Is the Price Right?

12/06/2011 01:36 pm ET | Updated Feb 05, 2012

Over the last couple of weeks I have been getting an increasing number of emails from business owners asking how they can correctly price their products and services so I have decide to answer their question in today post.

Question One: How do I determine the right pricing for my new offering?

Answer: Each market has different pricing structures, however there are some similarities. The first thing that should be done is to calculate all your outgoings rent, stationary, advertising etc. Then calculate how much time you will be spending developing this product or service. To this number add an extra 15% I have noticed that my clients often miscalculate the time needed by an average of 15-20%. Then calculate how much profit you would like to make, I normally encourage my clients to aim for 30%. Once you have added up all of the above figures include the tax that you will have to pay. Then divide the number by the amount of units or service hours that you are going to sell and that will tell you the pricing of you next offering.

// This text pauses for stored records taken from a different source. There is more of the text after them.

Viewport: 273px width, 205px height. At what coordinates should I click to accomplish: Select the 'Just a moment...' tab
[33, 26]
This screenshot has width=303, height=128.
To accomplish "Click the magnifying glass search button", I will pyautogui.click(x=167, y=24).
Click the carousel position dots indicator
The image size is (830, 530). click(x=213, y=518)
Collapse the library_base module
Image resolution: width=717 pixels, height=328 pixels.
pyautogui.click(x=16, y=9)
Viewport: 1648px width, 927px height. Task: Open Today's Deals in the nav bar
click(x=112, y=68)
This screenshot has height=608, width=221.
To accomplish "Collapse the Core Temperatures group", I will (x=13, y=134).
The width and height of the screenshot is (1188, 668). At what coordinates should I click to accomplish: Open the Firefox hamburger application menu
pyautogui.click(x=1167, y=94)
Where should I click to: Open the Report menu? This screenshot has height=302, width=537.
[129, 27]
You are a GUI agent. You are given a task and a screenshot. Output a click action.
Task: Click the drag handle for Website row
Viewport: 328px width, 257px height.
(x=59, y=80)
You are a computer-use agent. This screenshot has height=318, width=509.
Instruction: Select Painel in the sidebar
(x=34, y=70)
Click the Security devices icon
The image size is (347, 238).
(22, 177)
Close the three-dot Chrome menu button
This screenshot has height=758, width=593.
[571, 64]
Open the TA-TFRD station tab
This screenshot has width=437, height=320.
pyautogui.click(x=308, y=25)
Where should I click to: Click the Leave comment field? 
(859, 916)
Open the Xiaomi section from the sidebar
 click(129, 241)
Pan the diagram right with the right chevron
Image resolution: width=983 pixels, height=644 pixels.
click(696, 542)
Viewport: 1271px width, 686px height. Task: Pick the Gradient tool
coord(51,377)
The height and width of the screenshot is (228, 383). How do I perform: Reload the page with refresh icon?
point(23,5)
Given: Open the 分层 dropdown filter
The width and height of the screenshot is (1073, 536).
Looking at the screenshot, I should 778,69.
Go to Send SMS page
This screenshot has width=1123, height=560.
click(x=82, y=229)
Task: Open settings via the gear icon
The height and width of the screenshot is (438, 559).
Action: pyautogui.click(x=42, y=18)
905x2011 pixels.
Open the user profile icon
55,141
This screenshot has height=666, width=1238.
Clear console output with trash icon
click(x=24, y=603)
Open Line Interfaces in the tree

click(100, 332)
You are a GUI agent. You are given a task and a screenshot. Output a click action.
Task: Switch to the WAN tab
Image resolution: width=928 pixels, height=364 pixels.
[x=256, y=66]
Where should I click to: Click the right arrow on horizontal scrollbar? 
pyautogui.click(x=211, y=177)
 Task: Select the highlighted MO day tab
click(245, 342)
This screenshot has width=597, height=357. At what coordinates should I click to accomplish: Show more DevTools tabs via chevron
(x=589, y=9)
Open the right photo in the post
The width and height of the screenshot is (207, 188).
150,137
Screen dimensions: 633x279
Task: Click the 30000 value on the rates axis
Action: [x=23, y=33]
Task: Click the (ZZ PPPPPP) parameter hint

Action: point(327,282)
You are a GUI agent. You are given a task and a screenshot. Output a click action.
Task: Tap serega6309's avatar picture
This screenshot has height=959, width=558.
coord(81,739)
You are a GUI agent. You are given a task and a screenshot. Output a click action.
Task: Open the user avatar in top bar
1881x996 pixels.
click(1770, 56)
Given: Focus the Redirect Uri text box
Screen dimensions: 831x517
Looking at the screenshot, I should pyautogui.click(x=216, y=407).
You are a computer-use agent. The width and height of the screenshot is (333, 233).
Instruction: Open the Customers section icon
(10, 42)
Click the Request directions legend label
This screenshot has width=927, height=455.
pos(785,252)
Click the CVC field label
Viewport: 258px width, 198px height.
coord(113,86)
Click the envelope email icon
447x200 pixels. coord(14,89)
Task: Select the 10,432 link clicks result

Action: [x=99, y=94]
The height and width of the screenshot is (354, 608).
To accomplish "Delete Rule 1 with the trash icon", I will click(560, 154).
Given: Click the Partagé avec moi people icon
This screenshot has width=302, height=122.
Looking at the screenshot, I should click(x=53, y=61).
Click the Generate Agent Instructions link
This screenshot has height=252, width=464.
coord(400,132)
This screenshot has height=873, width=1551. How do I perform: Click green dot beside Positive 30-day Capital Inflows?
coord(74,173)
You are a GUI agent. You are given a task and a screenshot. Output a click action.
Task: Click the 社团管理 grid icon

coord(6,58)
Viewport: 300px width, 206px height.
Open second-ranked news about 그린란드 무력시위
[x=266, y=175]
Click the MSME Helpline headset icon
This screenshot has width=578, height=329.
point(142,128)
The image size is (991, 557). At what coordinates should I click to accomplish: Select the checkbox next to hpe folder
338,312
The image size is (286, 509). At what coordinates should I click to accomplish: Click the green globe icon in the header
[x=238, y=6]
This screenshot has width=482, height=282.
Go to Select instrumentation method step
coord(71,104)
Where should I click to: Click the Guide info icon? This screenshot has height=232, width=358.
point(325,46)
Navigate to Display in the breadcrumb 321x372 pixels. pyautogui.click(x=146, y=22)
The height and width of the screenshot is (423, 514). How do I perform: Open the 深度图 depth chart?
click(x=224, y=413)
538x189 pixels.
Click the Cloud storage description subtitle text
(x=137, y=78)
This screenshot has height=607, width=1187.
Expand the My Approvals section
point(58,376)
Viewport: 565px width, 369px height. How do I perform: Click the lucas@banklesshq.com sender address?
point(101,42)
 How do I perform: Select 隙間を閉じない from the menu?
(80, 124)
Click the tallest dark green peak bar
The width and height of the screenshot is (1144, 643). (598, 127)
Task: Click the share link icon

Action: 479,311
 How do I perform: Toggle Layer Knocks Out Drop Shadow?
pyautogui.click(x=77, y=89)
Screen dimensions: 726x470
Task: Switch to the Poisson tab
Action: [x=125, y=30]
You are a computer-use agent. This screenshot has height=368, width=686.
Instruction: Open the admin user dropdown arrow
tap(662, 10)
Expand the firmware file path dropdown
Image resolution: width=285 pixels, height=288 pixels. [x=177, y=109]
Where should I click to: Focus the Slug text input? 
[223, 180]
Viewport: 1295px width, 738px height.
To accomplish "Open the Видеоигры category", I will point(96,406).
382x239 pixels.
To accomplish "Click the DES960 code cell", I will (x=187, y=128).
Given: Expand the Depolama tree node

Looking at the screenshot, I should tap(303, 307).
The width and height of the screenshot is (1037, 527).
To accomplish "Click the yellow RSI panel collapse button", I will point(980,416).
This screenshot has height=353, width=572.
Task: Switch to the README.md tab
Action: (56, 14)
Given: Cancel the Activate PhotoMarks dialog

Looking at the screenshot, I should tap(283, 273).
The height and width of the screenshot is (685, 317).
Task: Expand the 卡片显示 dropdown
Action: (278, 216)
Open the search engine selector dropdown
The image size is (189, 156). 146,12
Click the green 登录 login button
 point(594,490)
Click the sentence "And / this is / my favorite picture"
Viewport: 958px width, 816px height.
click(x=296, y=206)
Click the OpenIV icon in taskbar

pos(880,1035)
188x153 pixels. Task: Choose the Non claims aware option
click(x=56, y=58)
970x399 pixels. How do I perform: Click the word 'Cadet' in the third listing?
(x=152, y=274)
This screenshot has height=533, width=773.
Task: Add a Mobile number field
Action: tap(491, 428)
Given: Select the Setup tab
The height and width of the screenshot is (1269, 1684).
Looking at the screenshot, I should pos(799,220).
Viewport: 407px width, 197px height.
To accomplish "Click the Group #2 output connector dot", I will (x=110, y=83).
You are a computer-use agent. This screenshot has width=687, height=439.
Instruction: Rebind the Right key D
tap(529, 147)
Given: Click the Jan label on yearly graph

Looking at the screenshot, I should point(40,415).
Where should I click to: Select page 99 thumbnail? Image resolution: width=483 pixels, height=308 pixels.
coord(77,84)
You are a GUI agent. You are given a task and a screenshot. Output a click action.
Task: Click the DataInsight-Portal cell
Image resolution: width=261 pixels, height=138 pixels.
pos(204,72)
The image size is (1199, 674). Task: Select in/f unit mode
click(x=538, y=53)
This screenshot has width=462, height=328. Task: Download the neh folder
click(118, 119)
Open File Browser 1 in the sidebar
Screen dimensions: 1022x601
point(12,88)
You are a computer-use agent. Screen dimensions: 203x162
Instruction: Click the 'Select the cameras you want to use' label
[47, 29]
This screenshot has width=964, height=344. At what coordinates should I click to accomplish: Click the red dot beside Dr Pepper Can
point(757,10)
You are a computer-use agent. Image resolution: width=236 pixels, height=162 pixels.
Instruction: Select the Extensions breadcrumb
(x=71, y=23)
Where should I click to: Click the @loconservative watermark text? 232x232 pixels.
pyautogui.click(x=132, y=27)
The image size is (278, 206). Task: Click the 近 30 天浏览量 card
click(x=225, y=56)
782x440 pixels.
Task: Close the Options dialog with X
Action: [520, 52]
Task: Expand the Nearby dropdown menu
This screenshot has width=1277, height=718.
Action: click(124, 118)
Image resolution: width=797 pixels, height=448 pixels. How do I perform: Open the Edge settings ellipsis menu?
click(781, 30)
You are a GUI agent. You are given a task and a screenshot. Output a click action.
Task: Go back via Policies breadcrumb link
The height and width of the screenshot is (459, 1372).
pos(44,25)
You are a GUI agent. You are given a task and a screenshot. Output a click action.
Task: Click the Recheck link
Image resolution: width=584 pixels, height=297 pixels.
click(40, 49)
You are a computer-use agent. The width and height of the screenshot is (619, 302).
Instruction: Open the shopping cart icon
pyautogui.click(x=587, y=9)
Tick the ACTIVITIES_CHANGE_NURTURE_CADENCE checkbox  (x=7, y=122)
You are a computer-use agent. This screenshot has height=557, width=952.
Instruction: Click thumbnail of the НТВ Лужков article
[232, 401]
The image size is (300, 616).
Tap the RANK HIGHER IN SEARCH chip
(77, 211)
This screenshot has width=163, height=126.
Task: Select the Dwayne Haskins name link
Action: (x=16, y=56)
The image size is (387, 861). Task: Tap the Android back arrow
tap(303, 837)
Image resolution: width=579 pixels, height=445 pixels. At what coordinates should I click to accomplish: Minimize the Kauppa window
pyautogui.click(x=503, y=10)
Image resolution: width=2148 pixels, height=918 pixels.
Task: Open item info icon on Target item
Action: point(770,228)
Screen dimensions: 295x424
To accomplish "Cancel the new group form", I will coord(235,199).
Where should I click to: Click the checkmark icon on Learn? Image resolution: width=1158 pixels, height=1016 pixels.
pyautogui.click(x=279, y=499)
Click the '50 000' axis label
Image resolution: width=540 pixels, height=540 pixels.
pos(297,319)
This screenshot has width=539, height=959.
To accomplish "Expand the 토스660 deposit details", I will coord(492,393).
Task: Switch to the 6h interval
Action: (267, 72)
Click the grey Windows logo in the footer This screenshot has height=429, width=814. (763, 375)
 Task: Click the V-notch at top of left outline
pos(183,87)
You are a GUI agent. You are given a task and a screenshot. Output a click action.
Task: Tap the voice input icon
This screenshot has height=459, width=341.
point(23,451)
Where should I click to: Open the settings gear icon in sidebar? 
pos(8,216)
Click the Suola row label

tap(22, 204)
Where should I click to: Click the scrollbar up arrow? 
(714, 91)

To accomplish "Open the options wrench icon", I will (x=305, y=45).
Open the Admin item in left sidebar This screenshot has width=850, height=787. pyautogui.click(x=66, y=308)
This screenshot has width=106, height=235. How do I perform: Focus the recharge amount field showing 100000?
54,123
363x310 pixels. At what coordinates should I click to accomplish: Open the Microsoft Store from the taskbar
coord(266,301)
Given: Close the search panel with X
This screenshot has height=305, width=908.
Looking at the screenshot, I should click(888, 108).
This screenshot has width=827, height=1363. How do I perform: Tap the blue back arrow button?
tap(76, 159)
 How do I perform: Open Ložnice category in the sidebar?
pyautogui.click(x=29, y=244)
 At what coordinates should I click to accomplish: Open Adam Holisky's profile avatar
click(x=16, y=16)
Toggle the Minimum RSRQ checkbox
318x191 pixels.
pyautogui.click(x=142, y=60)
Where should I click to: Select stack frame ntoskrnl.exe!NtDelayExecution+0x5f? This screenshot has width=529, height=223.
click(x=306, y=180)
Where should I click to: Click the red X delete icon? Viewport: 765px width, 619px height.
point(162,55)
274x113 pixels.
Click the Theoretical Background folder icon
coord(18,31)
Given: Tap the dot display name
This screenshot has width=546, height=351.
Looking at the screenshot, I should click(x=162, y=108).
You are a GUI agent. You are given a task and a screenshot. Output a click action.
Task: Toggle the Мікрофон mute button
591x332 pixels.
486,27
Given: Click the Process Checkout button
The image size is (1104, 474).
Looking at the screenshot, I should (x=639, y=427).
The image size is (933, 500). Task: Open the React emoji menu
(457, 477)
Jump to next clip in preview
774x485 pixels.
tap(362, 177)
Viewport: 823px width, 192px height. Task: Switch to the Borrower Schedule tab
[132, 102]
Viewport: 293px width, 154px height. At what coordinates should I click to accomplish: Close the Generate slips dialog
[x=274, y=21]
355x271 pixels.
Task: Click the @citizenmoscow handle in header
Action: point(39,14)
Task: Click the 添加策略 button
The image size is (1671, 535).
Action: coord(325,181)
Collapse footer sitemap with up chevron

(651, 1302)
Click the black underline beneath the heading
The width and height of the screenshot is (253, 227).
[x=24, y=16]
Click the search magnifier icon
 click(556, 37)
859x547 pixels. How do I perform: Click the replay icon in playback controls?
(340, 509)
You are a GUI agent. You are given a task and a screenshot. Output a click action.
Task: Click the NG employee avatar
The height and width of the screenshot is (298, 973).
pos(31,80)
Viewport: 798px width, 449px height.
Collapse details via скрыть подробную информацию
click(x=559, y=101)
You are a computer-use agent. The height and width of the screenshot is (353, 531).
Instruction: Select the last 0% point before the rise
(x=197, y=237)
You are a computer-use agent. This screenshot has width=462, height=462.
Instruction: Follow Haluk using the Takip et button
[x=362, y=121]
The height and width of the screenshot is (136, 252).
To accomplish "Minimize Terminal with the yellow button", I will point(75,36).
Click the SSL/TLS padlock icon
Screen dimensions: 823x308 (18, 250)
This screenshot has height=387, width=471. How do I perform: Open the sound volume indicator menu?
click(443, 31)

Question Two: How do I raise my prices and will this result me in losing clients?

Answer: I have found that raising your rates actually results in more clients. Due to the fact that entrepreneurs need to pay their bills and are passionate about their businesses they normally under value their products and services by more than 30%. This results in having unproductive sales conversations because subconsciously they know that they are worth more. By raising your rates you exhibit two things a) that you know what your products and services are truly worth and b) that your products or services are in demand.

When I have advised my clients during our pricing strategy sessions to increase their prices they normally see an immediate increase in sales resulting in more revenue generated.

Question Three: I have seen on the Internet that it is beneficial to have three offerings, why is that?

Answer: It's beneficial to have three offerings because you're giving your customer choice. This results in more yes's then no's. You should price your offerings to cater for three budget levels. The lower priced offering should offer a solution to one need that your ideal client avatar has, then the second should provide a solution to 2-3 and then your top package will be the solution to 4-6 needs all with one overarching theme.

I have found that the best way to know if your price point is right is to ask your previous clients what they would be prepared to pay for a product or service that provides the solution to XYZ.